Перечисляя птенцов Петра, людей, которые должны были иметь самое сильное влияние на судьбу России по его смерти, мы до сих пор не встречались ни с одним иностранным именем. Действительно, несмотря на упреки в пристрастии преобразователя к иностранцам, при Петре и по смерти его вся власть находилась в руках русских людей, и мы знаем, что Петр поступал в этом отношении совершенно сознательно; он привлекал к себе в службу даровитых иностранцев, отличал, награждал их, но не давал им первых мест; привязанность к Лефорту была грехом юности, который не повторился в возрасте зрелом. Несмотря на жалобы Паткуля, что русские дипломаты не умеют вести своих дел при иностранных дворах, Петр не принял его совета — назначать иностранцев на дипломатические посты, пока русская молодежь воспитается; воспитывая свое войско не на маневрах, а в настоящей трудной войне с превосходным по искусству неприятелем, Петр хотел точно так же воспитывать и свое дипломатическое войско; он был так велик, что ошибки, неудачи, необходимые при начале каждого дела, нисколько его не смущали; он был так велик, что нарвское поражение признавал благодеянием божиим для России: так могли ли его смутить первые неловкие шаги русского человека на дипломатическом поприще? Петр был велик глубокою верой в способности своего народа, уменьем выбирать людей способных и воспитывать их для известного рода деятельности.

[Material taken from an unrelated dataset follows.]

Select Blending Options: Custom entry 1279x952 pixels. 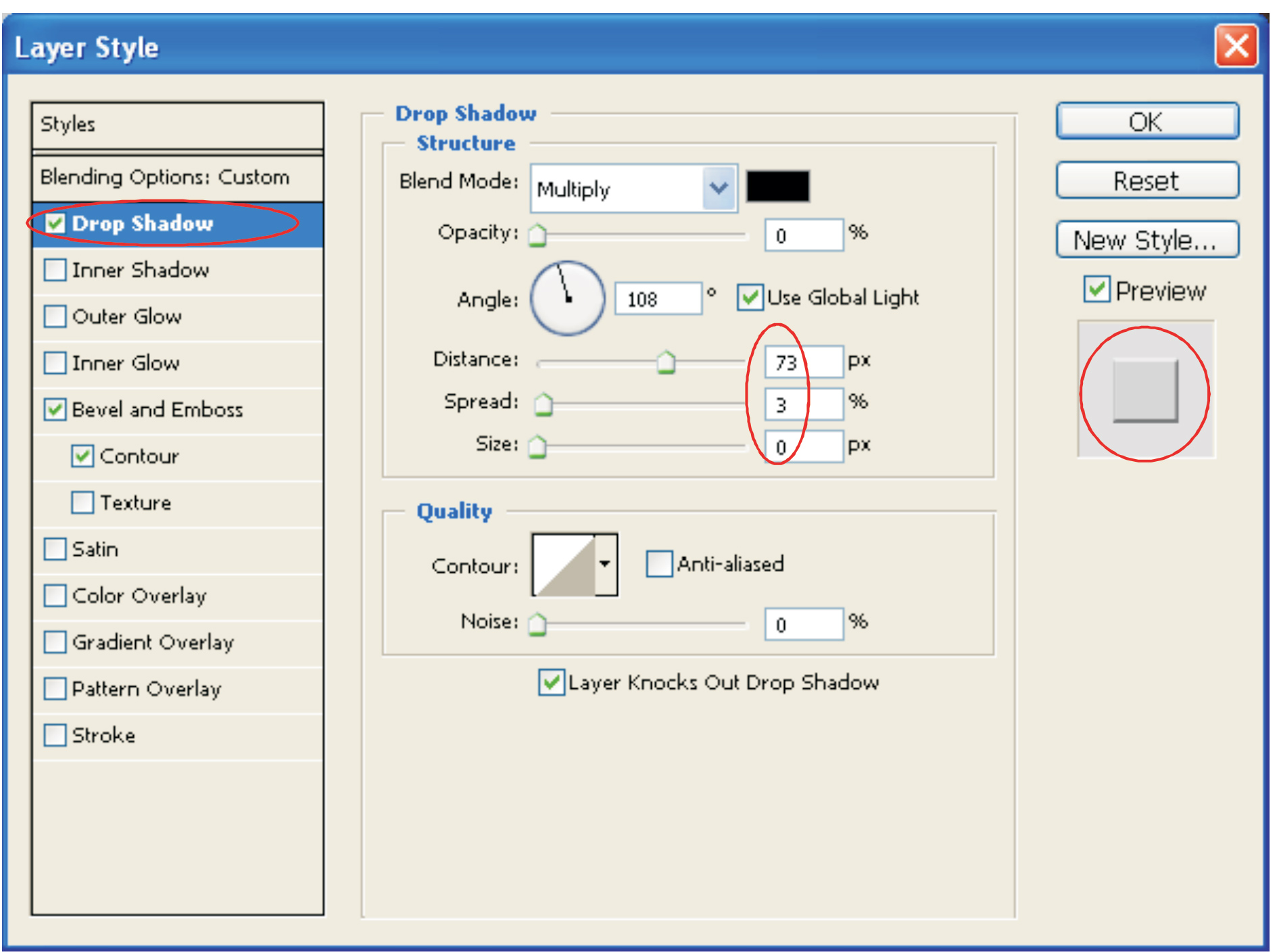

Но великий человек умер слишком рано. Сосредоточение, напряжение сил немедленно стали ослабевать, немедленно оказалась неверность гениальным и патриотическим приемам Петра. Птенцы его сами раздвинули свои ряды для иностранца, дали последнему больше значения, чем сколько хотел уступить Петр иностранцам. Петр употреблял для дипломатических дел иностранца, одаренного большими способностями: то был Остерман. Но, несмотря на важные услуги, оказанные Остерманом, несмотря на то, что эти услуги были вполне оценены Петром, Остерман, по смерти императора, был так одинок, так затерян среди русских, что о нем не слышно; но уже с самого начала легко было видеть, что Остерман получит важное значение, сделается необходим при дипломатических вопросах: юные, широкие натуры птенцов Петровых были не способны к постоянному, усидчивому труду, к соображению, изучению всех подробностей дела, чем особенно отличался немец Остерман, имевший также огромное преимущество в образовании своем, в знании языков немецкого, французского, итальянского, усвоивший себе и язык русский. И вот при каждом важном, запутанном деле барон Андрей Иванович необходим, ибо никто не сумеет так изучить дело, так изложить его, и барон Андрей Иванович незаметно идет все дальше и дальше; его пропускают, тем более что он не опасен, он один, он не добивается исключительного господства; где ему? он такой тихий, робкий, сейчас и уйдет, скроется, заболеет; он ни во что не вмешивается, а между тем он везде, без него пусто, неловко, нельзя начать никакого дела; все спрашивают: где же Андрей Иванович? Для министров иностранных это человек важный, ибо опасный: он при обсуждении дела не закричит так против Англии, как неистовый Ягужинский, не вооружится так сильно и решительно против австрийского союза, как Толстой; но он тихонько подвернет такую штучку, что испортит все дело уже решенное: и Ягужинский, и Толстой замолчат.
Был при Петре еще доверенный человек не из русских, но и не совсем чужой, не немец, как тогда называли еще всех иностранцев, Савва Владиславич Рагузинский [62]. Савва не потерял своего значения и при Екатерине I, для которой был необходим, ибо имел способность прежде других знать все; он был другом Апраксина и Толстого: это было немудрено, потому что Апраксин и Толстой были один человек, но в то же время Савва был другом и Голицына, был другом Макарова, пользовался и расположением Меншикова. Французский посланник Кампредон отозвался о Савве, что он имеет ловкость грека без дурных качеств, свойственных этому народу. Ловкий Савва обогнал, кажется, и француза; сам Кампредон продолжает тут же: «Мало чего я не могу узнать и внушить царице чрез Савву». Дипломату XVIII века казалось только ловкостию, без примеси дурного качества, — служить иностранному двору! Савва питал особенную нежность к версальскому двору со времени путешествия своего во Францию.